• **Material provided**:
# # #

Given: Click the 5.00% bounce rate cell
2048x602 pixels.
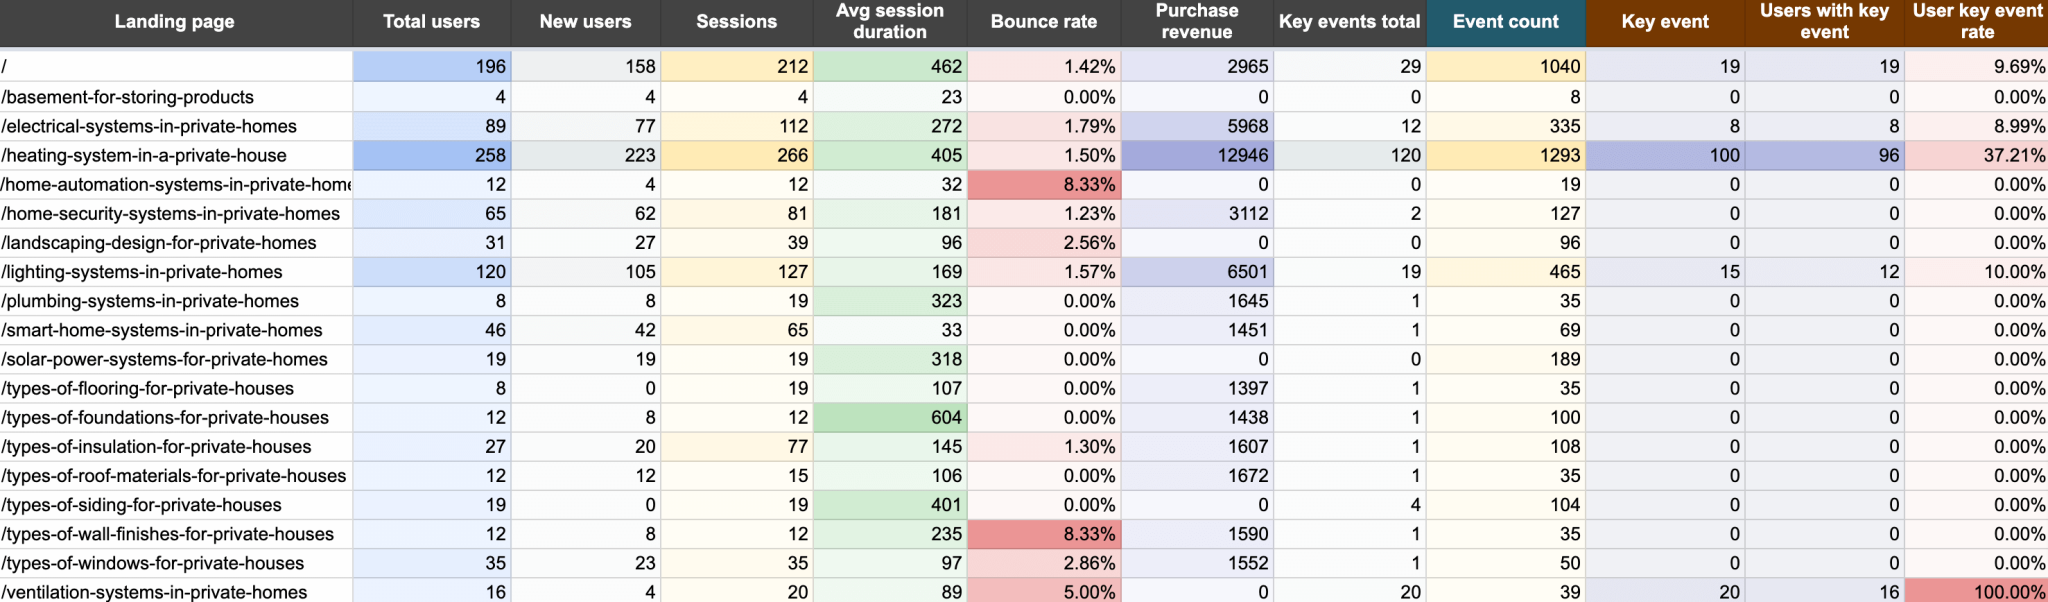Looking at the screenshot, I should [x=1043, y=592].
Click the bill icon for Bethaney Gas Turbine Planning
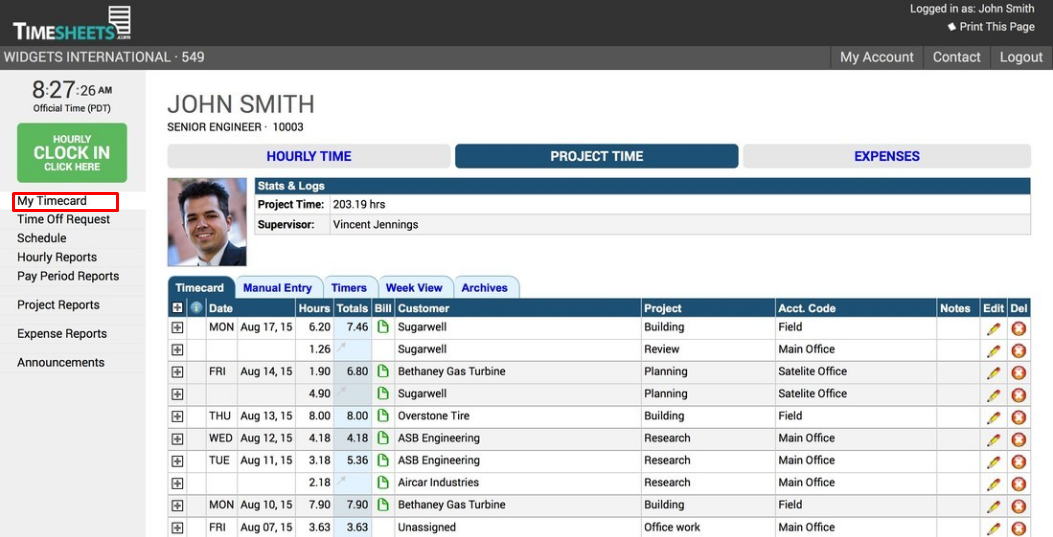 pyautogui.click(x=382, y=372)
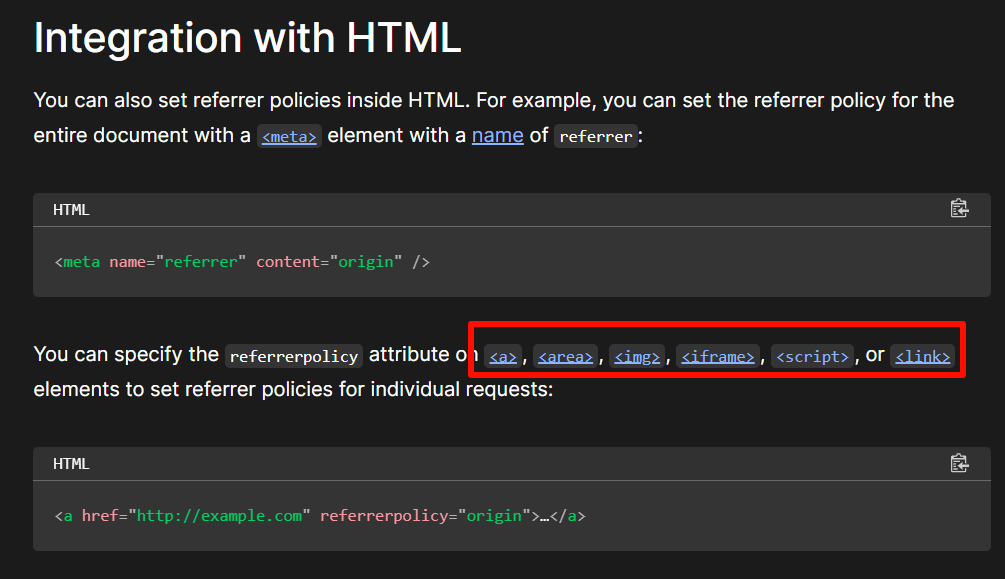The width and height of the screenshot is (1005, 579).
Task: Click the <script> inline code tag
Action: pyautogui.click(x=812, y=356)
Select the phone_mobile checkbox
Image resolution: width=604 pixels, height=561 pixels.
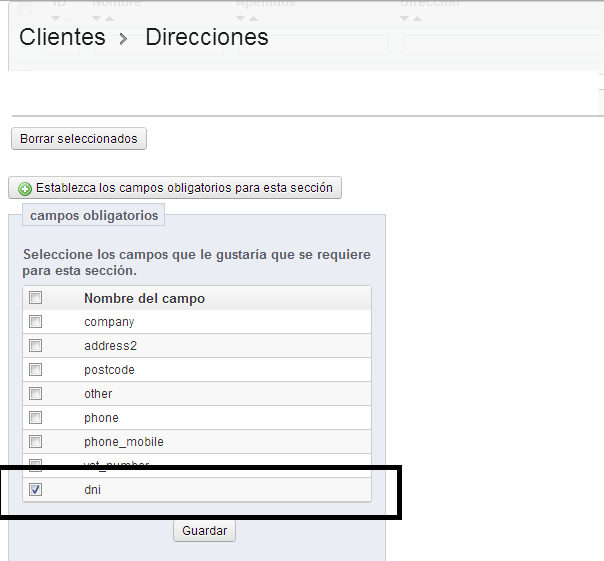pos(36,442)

# # #

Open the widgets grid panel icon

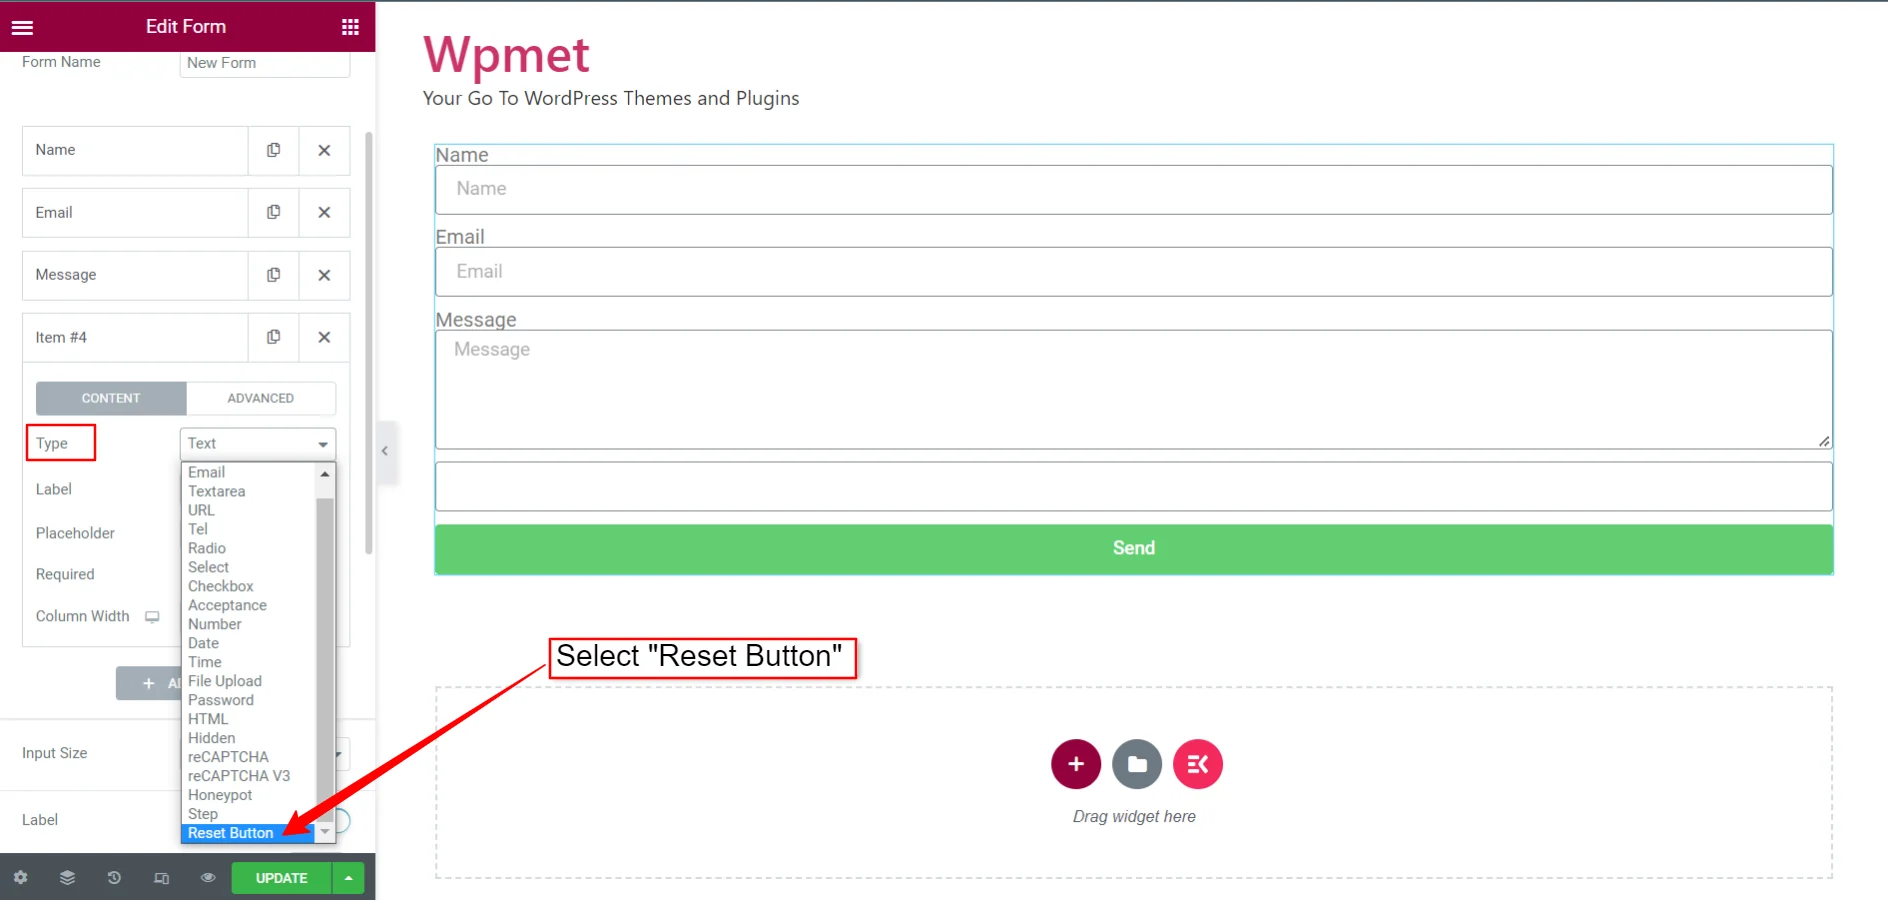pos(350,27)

# # #

Copy only what lies between the line with "Given: Click the 5.00% bounce rate cell" and the line with "Select the phone_mobile checkbox", those two lines included, exactly as given above; pictures stay out.

• **Written reply**:
Given: Click the 5.00% bounce rate cell
2048x602 pixels.
Looking at the screenshot, I should [x=1043, y=592].
Click the bill icon for Bethaney Gas Turbine Planning
 pyautogui.click(x=382, y=372)
The width and height of the screenshot is (1005, 579).
Task: Click the <script> inline code tag
Action: pyautogui.click(x=812, y=356)
Select the phone_mobile checkbox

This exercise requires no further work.